▶ Problem set
(a) In the discussion of Hollywood and streaming below, which four countries are named as having domestic production companies that make English-language content?
(b) Write the next part of the discussion of Hollywood and streaming below, picking up after its final sentence.

I actually agree with you, but as the price of movie tickets keeps going up, so does the cost of that communal experience. The price is starting to creep up against live concerts and live sports (for bleacher seats, OK, but still).
> It takes Hollywood to create a Mission Impossible (or even Everything Everywhere All At Once). No one is going to create something like that and release it on social media (the economics don't work).
The economics aren't working for movie theaters. The number of big-budget flicks that Hollywood can finance is decreasing over time as theater attendance declines and the films keep getting more expensive (at least due to inflation). The risks (costs) are increasing while the rewards (ticket sales) are decreasing. Something has to give.
The foreign unions are all looking to see how this plays out. The shape of the deal for SAG and WGA lays the groundwork for what they will be able to negotiate for.
> Streaming distributors (e.g. Netflix, Prime Video, Apple TV) will simply go abroad and market foreign productions to American audiences
Very skeptical about this. You'll see a bit of it while the strike is on, but the quality difference is real and the average US audience hates both sub and dub content.
You might get a bit of e.g. Scandinavian murder mystery or Korean drama, especially following the breakthrough of Squid Game.
I‘m also sceptical that non-US productions can simply take over. Hollywood as a global industry doesn‘t really have any competitors.
> but the quality difference is real
It’s surely a matter of taste, but IMO there are lots and lots of European and Asian films that are extremely high quality and stand head and shoulders above most Hollywood productions.
> the average US audience hates both sub and dub content.
Probably still true at present, but it's a mutable attribute. All you need to change this is to consistently present Americans with foreign content they personally find compelling. This has already been demonstrated with anime; Americans who like anime become acclimatized to subtitles, and of course dubs. And it's happening again with Americans who like romantic dramas; they're increasingly turning to Korean content. It could easily happen with blockbuster action movies too, particularly since those are light on dialogue anyway.
If Hollywood is counting on native English content being their moat, I think they're in trouble. That's a moat Americans are willing to cross if enticed with enough good content.
> the average US audience hates both sub and dub content.
The Anglosphere is larger than the US. Britain, Canada, South Africa, Australia each have domestic production companies that pump out English-language content that would not require dubbing or subbing.
A is for America, so not likely, They might have their own unions, but i suspect this could be an opportunity of a lifetime for foreign english speaking content creators (actors/production companies).
The production difference is not large enough to justify the difference in cost. Ultimately, the streaming platforms control distribution. If you're Netflix, and the cost to acquire a foreign production is a fraction of the cost of an American production, even if the foreign production has a more limited audience, which are you going to decide to purchase and promote?
Maybe streaming distributors could introduce premium subscription tiers to unlock access to more expensive American productions, but I doubt it. Netflix's business model is predicated on purchasing large amounts of niche content that, due to a global audience, are sufficiently large to justify the purchase of the niche content. Ultimately, the American subscriber market is just another niche, when you're building out a global subscriber base. American audiences can be uninterested in most foreign productions, as long as individual subscribers are interested in some foreign productions.

▶ Listed records
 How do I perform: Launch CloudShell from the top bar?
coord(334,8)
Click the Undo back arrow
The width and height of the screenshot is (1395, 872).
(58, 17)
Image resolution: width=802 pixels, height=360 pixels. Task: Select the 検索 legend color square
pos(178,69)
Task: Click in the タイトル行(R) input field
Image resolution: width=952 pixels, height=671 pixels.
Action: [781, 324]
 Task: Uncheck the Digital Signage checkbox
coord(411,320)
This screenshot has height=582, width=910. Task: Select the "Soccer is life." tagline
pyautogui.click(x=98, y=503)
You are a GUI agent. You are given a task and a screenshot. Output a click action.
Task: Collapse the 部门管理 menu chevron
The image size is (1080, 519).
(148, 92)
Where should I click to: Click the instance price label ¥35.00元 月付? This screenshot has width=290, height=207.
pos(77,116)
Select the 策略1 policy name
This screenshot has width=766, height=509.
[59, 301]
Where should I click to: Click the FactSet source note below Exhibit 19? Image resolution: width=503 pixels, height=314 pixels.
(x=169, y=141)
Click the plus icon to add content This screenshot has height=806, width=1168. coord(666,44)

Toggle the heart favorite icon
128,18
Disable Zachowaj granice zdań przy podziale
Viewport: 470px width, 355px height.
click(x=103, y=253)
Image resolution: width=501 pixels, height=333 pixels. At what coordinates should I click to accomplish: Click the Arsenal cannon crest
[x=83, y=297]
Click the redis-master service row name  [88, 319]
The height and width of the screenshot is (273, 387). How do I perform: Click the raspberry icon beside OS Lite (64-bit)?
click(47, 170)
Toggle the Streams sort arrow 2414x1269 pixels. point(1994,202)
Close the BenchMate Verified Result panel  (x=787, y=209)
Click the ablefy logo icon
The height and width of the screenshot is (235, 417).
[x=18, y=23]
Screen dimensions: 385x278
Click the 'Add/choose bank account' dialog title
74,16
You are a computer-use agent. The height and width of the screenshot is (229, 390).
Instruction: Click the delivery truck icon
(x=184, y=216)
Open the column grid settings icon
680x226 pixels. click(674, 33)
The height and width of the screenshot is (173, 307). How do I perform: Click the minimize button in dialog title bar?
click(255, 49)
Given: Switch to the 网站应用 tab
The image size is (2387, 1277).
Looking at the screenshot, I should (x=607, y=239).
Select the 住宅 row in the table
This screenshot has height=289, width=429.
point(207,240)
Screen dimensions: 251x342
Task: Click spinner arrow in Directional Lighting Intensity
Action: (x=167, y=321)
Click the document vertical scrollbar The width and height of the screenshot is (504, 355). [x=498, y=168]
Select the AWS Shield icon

▶ In response
(a) Britain, Canada, South Africa and Australia.

(b)
I can see that the system is messed up, but it also just seems like a lot of rich people yelling at other rich people. I can't seem to find any sympathy for the strikers.
> Hollywood’s CEOs are suffering. Not primarily from labor disputes or industry disruption or public-relations issues, but from vincible ignorance, which seems to be endemic in C-suites of all industries. Under pressure to deliver to Wall Street, too many CEOs have lost the plot of their own movie. They are not running companies to profitably deliver a good product, such as a book or a cup of coffee or, in this case, a movie or TV show. They are running companies to deliver good profit. The quality of their product has ceased to matter.
Has there ever been a time when the suits weren't ignoramuses? And if they're optimizing everything to deliver a profit, why aren't they profitable?
The suits are to blame in terms of accountability, because the buck stops with them. But the product as far as I can tell has never been more expensive. The new Indiana Jones movie had a production budget of approximately $300M, plus marketing costs (between $50M & $150M). If we assume Disney will pocket 50% of the gross box office, they'd need to make $700M-900M just to break even. So far, more than two weeks after release, the film has made just over $300M worldwide.[0] That movie alone is very likely to lose hundreds of millions. Movies losing money is the norm, but not to the tune of hundreds of millions.
What's gone wrong? 1) The writing has deteriorated. Stories have become boring & tendentious, filled with unlikeable characters, hackneyed plots and preachy dialogue. 2) The studios have become completely risk-averse. I can kind of understand why they'd want to be risk averse with budgets of $300M, but audiences tire of remakes, reboots and distant sequels. (I think the creative types have gotten wise, which is why "explorable" IP with large worlds like Star Wars or Middle-Earth have been cannibalized to tell stories that are tonally and thematically quite different than the source material, because the suits have zero clue. Sometimes it even works, like with Andor. Though even Andor has struggled to find its audience amongst all of the noise.) 3) The costs have gotten too high. I'm not sure if the streaming wars or golden age of TV or even just low interest rates are responsible, but the costs of production are staggering. This is in a day and age where technology should have made it cheaper to produce films & TV. When I look at Oppenheimer's budget of $100M, I can almost understand why it is so expensive. I can't explain the Indy 5 budget.
When I was younger, I could almost always find a movie I wanted to watch on a Friday night. Those days are long gone. At some point, Hollywood stopped producing anything worth seeing, and now they're paying the price.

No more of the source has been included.